>> BEGIN Excerpted text

Yeah, I think we should definitely complain and exit if the locale given 
on the command-line is invalid.

- Heikki

Re: buildfarm / handling (undefined) locales

From

Tomas Vondra

Date:

13 May 2014, 20:00:30

On 13.5.2014 20:58, Tom Lane wrote:
> Tomas Vondra <tv@fuzzy.cz> writes:
>> a few days ago I switched magpie into an LXC container, and while
>> fixinig unrelated issue there, I noticed that although the tests seemed
>> to run, some of the results are actually rubbish because of missing locales.
> 
>> So for example when the system misses cs_CZ.WIN-1250 (i.e. czech locale
>> with windows codepage 1250), initdb actually did this
> 
>>     The files belonging to this database system will be owned by user
>>     "pgbuild".
>>     This user must also own the server process.
> 
>>     initdb: invalid locale name ""
>>     initdb: invalid locale name ""
>>     initdb: invalid locale name ""
>>     initdb: invalid locale name ""
>>     initdb: invalid locale name ""
>>     initdb: invalid locale name ""
>>     The database cluster will be initialized with locale "C".
>>     The default database encoding has accordingly been set to
>>     "SQL_ASCII".
>>     The default text search configuration will be set to "english".
> 
> Hm, I'm a bit confused as to what you actually did here.  The "invalid
> locale name" bleats seem to indicate that no --locale or --lc_xxx options
> were given on the command line; correct?  If so the issue is presumably
> that the environment variable(s) were set to incorrect values.  While
> we *could* abort in that situation, I've never heard of any program
> that did; the normal response is to silently ignore the environment
> variables and use C locale.  We're not being exactly silent about it
> but I think the outcome is the expected one.
> 
> There is a comment in the code about this:
> 
>     /* should we exit here? */
>     if (res == NULL)
>         fprintf(stderr, _("%s: invalid locale name \"%s\"\n"),
>                 progname, locale);
> 
> but I think what's being questioned is whether an incorrect locale
> name *given as a command line argument* should result in an abort.
> That might be a good idea, but it looks like it'd require some
> restructuring of the code to make it possible to distinguish the
> case from bad-environment.

Hmmmm. Actually the logs above were generated "manually" by setting LANG
to an incorrect value on my desktop machine, i.e. something like this:
  export LANG="cs_CZ.WIN-1250"  pg_ctl -D /tmp/test init

I did this because the logs from the buildfarm animal contain the
messages in czech, which makes them rather unsuitable for english speakers:

http://www.pgbuildfarm.org/cgi-bin/show_stage_log.pl?nm=magpie&dt=2014-04-17%2000%3A07%3A36&stg=initdb-cs_CZ.WIN-1250

I suppose that's why the locale name is empty (it simply gets empty
string from the environment), while the buildfarm client uses a
command-line option to pass the name.

>> END Excerpted text

Written request 1 >>
Reproduce the part of the locale thread between "Hmmmm. Actually the" and "pass the name.", inclusive.
Written request 2 >>
In the locale thread, which buildfarm animal was switched into an LXC container?
The data listing placed next is separate material, unrelated to the locale thread.

>> BEGIN Dataset excerpts

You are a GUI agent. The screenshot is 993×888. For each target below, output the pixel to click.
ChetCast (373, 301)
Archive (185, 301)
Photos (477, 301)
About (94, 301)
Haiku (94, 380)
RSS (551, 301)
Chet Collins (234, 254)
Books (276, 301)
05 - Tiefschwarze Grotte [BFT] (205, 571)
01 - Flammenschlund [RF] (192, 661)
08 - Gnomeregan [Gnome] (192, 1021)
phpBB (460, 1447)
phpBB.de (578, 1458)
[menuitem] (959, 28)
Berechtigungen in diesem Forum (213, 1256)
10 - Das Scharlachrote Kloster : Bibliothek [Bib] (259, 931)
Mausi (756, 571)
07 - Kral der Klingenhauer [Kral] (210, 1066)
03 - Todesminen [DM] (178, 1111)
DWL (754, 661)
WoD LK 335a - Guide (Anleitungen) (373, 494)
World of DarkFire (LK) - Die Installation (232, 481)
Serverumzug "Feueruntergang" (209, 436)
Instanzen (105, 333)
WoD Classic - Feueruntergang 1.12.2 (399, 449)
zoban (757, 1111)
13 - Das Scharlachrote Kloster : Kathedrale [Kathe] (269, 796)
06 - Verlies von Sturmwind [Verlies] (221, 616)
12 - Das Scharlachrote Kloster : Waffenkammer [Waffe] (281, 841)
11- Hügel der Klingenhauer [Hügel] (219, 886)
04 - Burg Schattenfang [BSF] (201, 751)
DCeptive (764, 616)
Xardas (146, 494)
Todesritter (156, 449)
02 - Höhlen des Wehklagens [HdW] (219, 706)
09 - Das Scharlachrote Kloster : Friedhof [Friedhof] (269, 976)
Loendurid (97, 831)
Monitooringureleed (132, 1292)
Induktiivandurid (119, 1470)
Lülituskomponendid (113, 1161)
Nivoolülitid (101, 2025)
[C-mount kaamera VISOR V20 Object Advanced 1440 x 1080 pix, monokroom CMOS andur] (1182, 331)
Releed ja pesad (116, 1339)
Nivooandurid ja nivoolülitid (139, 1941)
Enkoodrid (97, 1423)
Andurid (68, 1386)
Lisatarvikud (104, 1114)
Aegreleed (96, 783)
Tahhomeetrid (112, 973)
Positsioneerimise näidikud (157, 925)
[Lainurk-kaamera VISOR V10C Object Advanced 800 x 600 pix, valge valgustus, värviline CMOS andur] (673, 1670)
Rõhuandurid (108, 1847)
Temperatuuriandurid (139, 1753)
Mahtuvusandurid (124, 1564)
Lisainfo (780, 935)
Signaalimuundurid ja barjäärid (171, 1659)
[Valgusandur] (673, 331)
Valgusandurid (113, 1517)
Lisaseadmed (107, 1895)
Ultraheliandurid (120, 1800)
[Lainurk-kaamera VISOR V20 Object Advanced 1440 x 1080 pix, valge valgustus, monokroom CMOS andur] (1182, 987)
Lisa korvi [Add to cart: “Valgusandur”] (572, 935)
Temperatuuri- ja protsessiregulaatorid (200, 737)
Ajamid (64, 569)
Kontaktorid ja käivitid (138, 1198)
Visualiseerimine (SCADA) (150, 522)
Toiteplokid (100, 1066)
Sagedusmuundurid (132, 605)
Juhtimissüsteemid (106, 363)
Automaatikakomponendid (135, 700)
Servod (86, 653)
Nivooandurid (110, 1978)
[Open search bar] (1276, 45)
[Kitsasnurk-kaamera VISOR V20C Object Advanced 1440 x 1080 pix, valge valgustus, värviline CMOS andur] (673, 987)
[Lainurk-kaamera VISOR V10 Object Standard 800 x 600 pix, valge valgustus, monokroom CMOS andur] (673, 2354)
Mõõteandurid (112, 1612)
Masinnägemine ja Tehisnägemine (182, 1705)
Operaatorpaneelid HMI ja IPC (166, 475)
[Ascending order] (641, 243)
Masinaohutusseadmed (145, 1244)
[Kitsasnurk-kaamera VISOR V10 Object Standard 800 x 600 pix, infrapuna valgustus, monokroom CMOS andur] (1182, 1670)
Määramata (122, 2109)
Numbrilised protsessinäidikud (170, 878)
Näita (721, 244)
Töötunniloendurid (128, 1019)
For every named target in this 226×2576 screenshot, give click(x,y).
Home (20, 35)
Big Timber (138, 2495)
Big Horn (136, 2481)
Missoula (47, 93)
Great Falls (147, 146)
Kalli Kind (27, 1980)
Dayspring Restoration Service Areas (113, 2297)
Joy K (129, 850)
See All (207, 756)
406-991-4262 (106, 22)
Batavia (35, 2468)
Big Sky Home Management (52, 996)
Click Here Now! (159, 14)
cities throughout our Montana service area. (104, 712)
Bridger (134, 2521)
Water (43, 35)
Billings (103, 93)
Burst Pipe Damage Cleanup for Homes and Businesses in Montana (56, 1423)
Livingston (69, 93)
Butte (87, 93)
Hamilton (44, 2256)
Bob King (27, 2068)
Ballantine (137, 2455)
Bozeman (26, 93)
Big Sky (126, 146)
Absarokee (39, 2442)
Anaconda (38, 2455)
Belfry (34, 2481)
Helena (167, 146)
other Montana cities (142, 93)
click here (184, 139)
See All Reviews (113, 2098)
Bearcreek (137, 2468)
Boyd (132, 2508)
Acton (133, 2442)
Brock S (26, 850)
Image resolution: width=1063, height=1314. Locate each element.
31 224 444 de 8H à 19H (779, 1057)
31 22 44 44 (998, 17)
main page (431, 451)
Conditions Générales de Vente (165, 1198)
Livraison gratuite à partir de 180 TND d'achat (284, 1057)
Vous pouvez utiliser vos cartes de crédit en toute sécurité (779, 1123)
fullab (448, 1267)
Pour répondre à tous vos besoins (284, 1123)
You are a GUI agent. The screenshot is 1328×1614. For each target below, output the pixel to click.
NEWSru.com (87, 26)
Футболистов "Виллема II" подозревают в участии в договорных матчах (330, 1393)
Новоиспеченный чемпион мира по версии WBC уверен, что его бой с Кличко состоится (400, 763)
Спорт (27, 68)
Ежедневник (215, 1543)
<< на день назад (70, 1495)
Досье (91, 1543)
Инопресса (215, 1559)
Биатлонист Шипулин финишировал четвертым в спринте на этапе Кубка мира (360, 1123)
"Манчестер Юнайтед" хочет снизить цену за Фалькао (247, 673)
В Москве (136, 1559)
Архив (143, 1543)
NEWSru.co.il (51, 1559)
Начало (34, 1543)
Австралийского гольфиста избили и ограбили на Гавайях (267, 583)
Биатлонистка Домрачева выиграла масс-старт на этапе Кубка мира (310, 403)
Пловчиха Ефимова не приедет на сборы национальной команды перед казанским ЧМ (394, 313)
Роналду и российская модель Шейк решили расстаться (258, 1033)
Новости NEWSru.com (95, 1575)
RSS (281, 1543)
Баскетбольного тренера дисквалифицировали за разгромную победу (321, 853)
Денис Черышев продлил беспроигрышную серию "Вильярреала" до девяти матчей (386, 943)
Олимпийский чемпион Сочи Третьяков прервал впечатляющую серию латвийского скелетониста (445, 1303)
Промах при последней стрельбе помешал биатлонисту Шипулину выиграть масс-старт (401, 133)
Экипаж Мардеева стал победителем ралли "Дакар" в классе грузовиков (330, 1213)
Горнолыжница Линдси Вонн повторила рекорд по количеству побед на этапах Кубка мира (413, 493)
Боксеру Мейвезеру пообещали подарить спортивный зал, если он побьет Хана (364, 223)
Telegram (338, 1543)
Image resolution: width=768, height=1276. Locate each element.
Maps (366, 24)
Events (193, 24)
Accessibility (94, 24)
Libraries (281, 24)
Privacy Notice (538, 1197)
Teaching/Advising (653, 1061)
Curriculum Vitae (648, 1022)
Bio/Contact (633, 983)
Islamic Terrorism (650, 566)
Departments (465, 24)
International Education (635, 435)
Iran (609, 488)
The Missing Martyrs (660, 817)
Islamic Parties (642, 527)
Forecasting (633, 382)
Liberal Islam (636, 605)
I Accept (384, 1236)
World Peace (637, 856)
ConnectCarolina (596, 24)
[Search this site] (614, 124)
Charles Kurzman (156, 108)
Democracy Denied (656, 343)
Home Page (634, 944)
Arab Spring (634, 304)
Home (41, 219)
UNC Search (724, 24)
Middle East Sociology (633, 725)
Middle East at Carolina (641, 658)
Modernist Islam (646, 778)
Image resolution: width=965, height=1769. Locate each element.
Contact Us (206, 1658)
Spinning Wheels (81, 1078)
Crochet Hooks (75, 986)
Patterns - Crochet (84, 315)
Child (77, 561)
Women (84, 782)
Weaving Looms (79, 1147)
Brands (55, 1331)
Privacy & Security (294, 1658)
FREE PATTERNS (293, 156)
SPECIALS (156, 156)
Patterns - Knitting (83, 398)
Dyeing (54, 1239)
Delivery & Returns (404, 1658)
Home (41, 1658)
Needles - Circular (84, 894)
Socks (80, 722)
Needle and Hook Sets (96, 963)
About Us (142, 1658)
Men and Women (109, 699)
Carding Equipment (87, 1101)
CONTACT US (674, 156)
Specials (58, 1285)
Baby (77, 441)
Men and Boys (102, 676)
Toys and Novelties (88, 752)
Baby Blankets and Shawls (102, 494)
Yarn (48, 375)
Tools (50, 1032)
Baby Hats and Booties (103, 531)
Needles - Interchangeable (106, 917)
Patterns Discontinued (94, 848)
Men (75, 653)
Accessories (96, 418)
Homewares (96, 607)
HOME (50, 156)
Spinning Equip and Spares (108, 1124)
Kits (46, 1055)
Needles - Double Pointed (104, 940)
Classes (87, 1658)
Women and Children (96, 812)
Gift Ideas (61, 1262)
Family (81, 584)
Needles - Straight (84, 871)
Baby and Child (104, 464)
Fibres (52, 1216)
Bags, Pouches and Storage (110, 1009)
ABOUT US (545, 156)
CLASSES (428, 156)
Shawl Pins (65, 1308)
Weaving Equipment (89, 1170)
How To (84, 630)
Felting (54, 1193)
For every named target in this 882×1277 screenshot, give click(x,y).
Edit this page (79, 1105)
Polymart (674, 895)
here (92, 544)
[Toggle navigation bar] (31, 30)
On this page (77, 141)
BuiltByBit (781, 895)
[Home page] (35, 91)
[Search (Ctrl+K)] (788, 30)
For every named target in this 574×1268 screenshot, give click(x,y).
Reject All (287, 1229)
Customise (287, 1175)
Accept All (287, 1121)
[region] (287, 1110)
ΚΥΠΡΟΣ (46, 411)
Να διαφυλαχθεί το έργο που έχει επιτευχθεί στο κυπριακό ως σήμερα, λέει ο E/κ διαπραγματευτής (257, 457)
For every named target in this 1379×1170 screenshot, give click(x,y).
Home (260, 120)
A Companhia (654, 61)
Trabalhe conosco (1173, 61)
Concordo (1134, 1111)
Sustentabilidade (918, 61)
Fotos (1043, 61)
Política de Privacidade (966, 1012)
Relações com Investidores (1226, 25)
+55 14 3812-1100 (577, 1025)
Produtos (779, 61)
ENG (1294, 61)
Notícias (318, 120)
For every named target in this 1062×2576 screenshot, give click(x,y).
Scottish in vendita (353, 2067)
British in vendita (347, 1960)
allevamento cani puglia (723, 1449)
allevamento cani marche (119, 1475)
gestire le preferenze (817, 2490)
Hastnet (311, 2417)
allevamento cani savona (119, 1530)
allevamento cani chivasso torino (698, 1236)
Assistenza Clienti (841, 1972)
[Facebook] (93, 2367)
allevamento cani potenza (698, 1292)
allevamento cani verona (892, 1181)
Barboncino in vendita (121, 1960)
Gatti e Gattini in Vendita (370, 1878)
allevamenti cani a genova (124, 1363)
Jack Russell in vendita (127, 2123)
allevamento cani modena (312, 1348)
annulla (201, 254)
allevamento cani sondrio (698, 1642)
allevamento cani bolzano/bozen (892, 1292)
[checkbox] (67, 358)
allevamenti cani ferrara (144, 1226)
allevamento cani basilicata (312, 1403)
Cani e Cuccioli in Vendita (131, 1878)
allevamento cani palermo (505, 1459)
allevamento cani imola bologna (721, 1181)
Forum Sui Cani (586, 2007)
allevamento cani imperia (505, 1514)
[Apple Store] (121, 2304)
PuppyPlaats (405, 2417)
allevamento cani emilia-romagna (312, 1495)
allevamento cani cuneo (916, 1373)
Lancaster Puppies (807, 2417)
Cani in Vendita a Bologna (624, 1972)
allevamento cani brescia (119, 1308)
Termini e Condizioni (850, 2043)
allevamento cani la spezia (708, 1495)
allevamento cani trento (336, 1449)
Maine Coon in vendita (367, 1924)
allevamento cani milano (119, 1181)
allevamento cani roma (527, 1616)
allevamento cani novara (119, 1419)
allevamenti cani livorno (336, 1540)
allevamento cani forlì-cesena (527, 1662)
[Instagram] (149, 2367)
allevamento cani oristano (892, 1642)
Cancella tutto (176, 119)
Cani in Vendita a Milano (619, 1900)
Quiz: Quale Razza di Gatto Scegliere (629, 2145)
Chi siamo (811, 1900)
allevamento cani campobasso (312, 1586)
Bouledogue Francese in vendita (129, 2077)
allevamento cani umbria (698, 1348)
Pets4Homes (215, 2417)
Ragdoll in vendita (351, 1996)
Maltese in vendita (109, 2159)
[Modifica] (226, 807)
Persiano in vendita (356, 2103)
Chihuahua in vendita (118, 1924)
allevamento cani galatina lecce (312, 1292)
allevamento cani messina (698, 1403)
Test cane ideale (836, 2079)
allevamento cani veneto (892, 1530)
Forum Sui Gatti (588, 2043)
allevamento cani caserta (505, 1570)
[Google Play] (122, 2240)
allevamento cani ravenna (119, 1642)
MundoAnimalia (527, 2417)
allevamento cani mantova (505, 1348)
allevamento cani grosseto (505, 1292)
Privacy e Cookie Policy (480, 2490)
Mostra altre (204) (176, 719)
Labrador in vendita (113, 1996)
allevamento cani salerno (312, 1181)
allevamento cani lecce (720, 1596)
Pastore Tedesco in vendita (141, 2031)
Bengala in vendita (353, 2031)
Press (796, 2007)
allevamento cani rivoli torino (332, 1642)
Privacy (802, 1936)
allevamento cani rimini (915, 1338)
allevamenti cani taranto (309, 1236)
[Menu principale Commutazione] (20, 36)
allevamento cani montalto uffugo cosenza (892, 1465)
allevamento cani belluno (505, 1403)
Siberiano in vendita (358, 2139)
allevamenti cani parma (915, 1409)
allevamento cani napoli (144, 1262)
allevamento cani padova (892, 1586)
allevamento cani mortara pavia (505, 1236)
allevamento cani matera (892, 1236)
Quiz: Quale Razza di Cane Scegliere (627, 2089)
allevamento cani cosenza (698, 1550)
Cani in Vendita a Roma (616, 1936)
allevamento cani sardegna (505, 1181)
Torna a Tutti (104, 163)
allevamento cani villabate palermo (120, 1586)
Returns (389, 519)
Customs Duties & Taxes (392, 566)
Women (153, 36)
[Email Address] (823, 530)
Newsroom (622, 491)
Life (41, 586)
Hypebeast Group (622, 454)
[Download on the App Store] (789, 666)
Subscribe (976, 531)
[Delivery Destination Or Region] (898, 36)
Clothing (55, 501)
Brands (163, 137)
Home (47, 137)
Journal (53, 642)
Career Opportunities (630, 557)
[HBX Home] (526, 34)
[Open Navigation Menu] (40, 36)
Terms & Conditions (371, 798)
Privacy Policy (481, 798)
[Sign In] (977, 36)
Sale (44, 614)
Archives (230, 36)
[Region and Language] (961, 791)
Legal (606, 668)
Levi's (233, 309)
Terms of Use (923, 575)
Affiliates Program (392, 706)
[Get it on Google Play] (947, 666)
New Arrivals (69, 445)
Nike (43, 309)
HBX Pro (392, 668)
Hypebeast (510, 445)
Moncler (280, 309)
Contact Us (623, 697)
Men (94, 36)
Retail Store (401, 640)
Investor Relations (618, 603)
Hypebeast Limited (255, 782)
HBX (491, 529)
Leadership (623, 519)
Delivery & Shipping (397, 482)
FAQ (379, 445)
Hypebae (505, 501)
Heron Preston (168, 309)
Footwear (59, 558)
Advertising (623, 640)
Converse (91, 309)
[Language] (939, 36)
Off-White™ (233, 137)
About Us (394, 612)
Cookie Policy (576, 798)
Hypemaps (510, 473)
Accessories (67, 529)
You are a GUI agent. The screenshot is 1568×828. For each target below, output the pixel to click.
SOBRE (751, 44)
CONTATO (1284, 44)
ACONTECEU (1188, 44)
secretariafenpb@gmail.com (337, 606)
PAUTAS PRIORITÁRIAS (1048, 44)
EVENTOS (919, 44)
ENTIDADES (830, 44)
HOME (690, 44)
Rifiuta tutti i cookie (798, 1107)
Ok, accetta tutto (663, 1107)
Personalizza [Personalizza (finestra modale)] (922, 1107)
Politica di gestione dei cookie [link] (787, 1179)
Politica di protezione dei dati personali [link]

>> END Dataset excerpts

Task result 1 >>
Hmmmm. Actually the logs above were generated "manually" by setting LANG
to an incorrect value on my desktop machine, i.e. something like this:
  export LANG="cs_CZ.WIN-1250"  pg_ctl -D /tmp/test init

I did this because the logs from the buildfarm animal contain the
messages in czech, which makes them rather unsuitable for english speakers:

http://www.pgbuildfarm.org/cgi-bin/show_stage_log.pl?nm=magpie&dt=2014-04-17%2000%3A07%3A36&stg=initdb-cs_CZ.WIN-1250

I suppose that's why the locale name is empty (it simply gets empty
string from the environment), while the buildfarm client uses a
command-line option to pass the name.

Task result 2 >>
Magpie